### Data for processing
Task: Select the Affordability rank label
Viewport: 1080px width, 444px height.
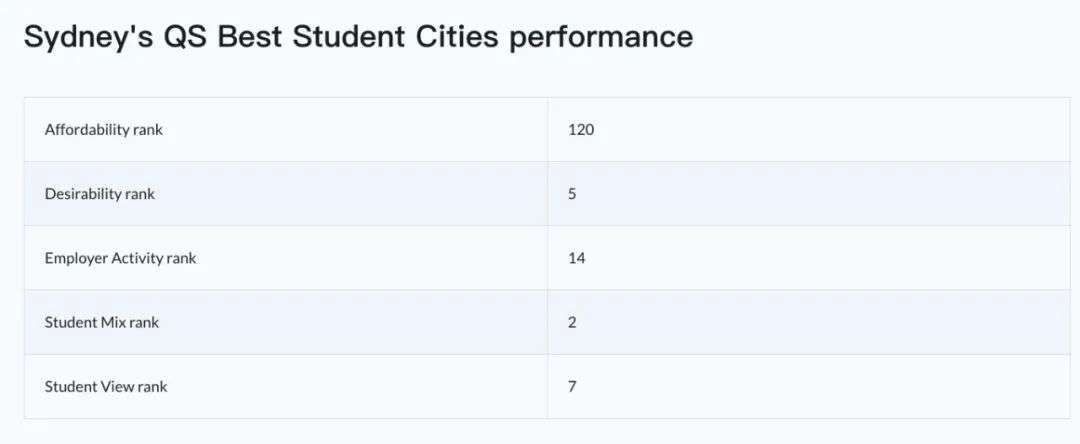Action: [104, 129]
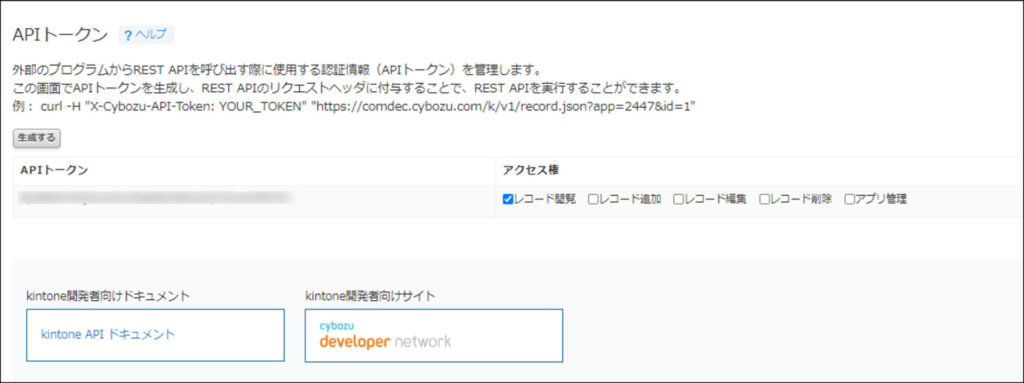Tick the レコード削除 permission checkbox
Image resolution: width=1024 pixels, height=383 pixels.
(x=764, y=199)
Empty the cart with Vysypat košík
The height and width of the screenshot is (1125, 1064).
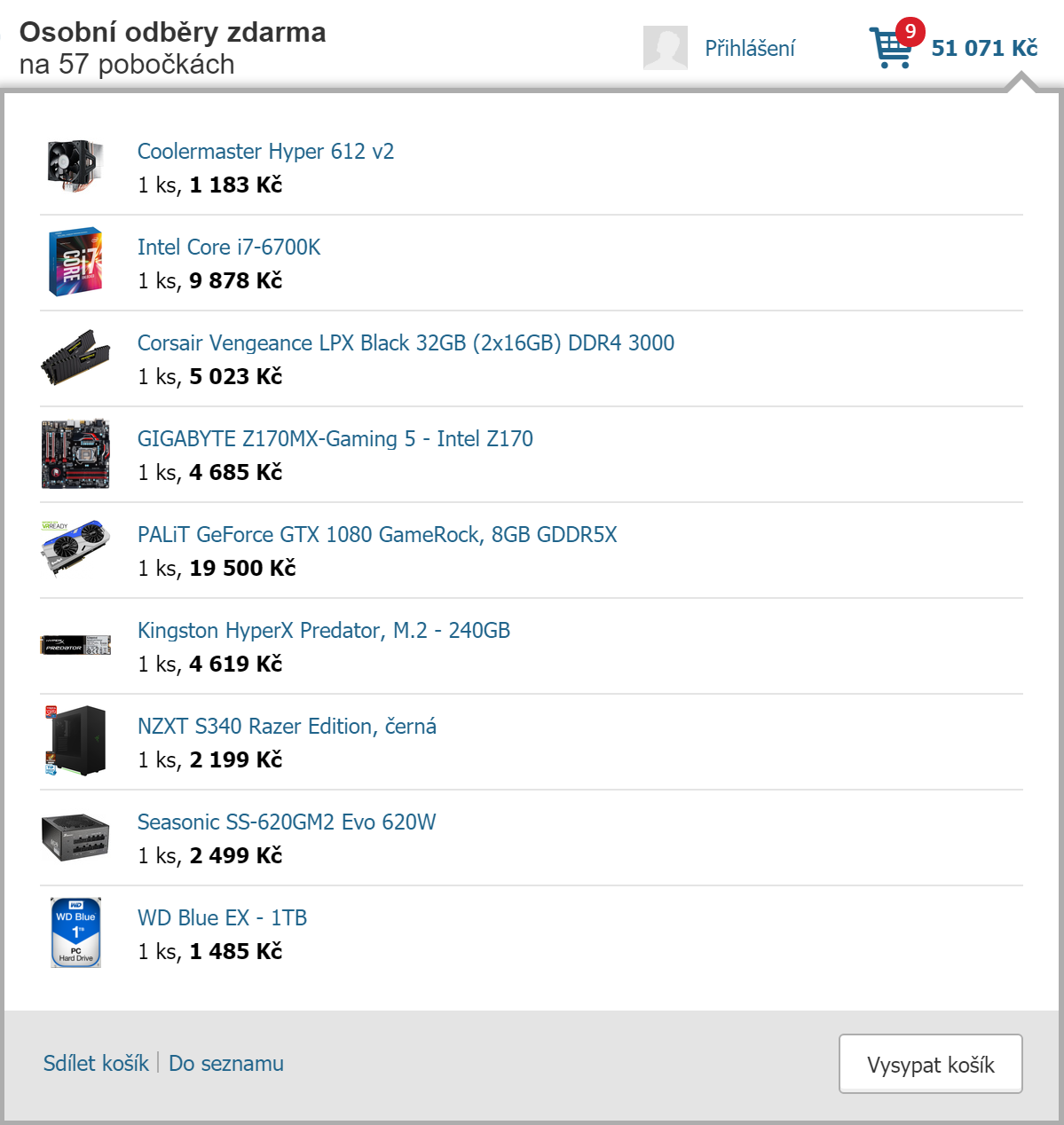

### Problem to work on
Exclude the pictures and print the rest of the data exactly.

### Solution to the exercise
Task: Select the Affordability rank label
Viewport: 1080px width, 444px height.
Action: [104, 129]
Tick the レコード削除 permission checkbox
Image resolution: width=1024 pixels, height=383 pixels.
(x=764, y=199)
Empty the cart with Vysypat košík
The height and width of the screenshot is (1125, 1064).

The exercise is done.